One important element in providing care to people with disabilities involves a change in attitudes. Dr. Lunsky points to a 2021 survey of 714 practising U.S. physicians in which 82.4 percent of respondents reported that people with significant disability have worse quality of life than people without a disability, and only 56.5 percent strongly agreed that they welcome patients with disability into their practices.
“Ableism is one piece of what’s going on,” says Dr. Lunsky. She also notes that in some cases, the only time a doctor is exposed to someone with disabilities is when they are hospitalized or in the emergency department, “when they’re at their utmost worst.” This, too, might shape their attitude to this population, she reflects.

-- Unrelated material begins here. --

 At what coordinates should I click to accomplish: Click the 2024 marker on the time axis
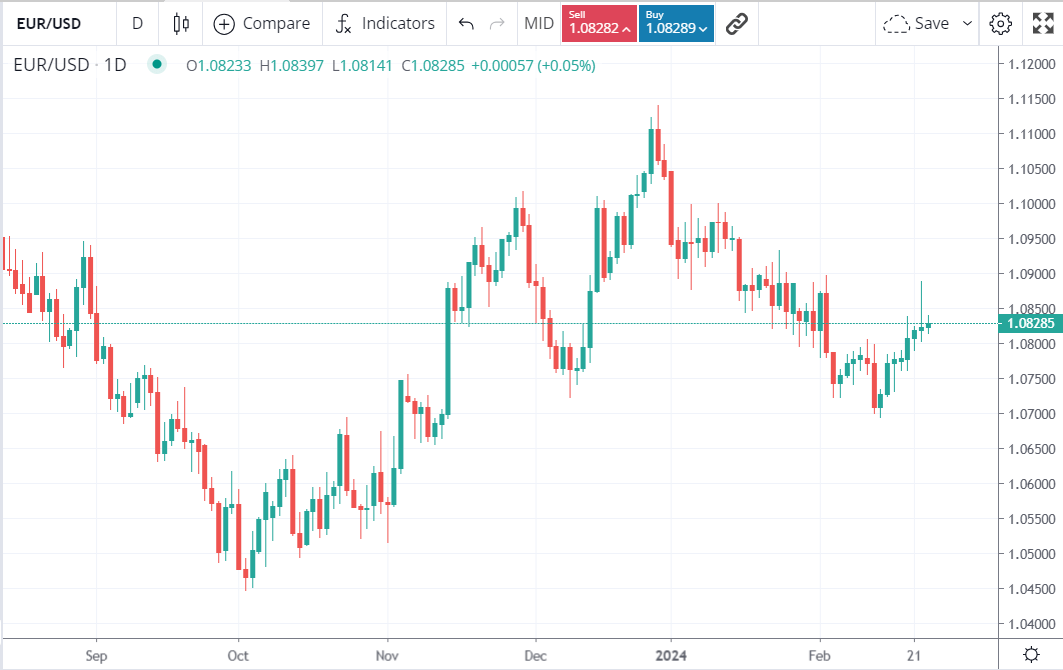672,654
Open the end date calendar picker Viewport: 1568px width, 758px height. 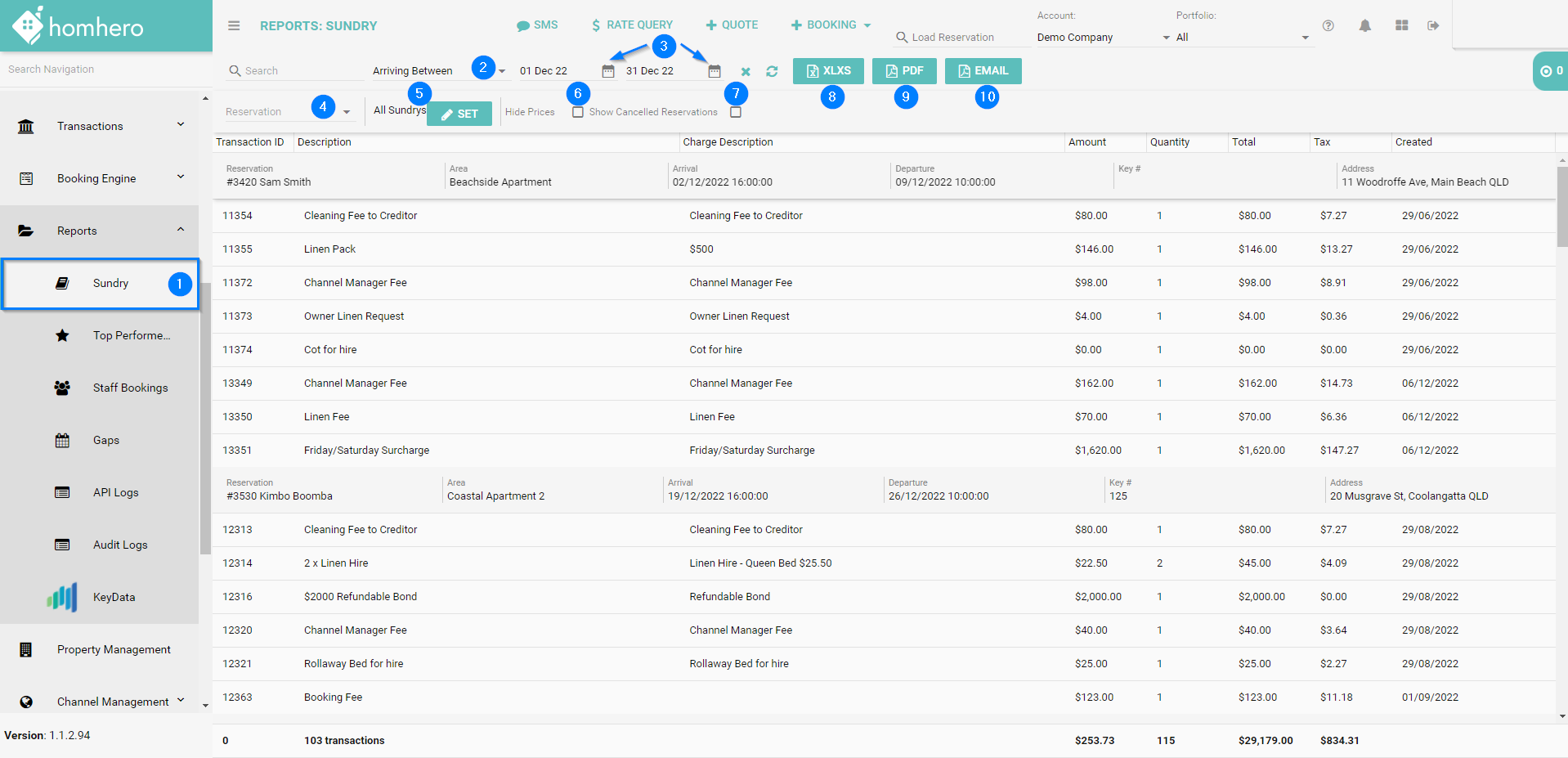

Ableism may not be the only bias that some people with IDD face, points out Dr. Sharda. She refers to the concept of intersectionality, which sees people as being disadvantaged by multiple sources of oppression, including race, class, gender identity, sexual orientation, religion and other identity markers. For instance, she says, people with developmental disabilities who are racialized tend to fare worse in the health care system than those who are not.
“We all carry bias, and we often carry bias towards people who are not neurotypical because that's ingrained in us through society,” says Dr. Sharda. We need to acknowledge that those biases are reflections of the bigger systems of oppression that exist in our culture and in our society, she adds.
Dr. Sharda encourages physicians to give thoughtful consideration to their perceptions, judgments, behaviour, decisions and actions to better understand the biases that may be shaping them.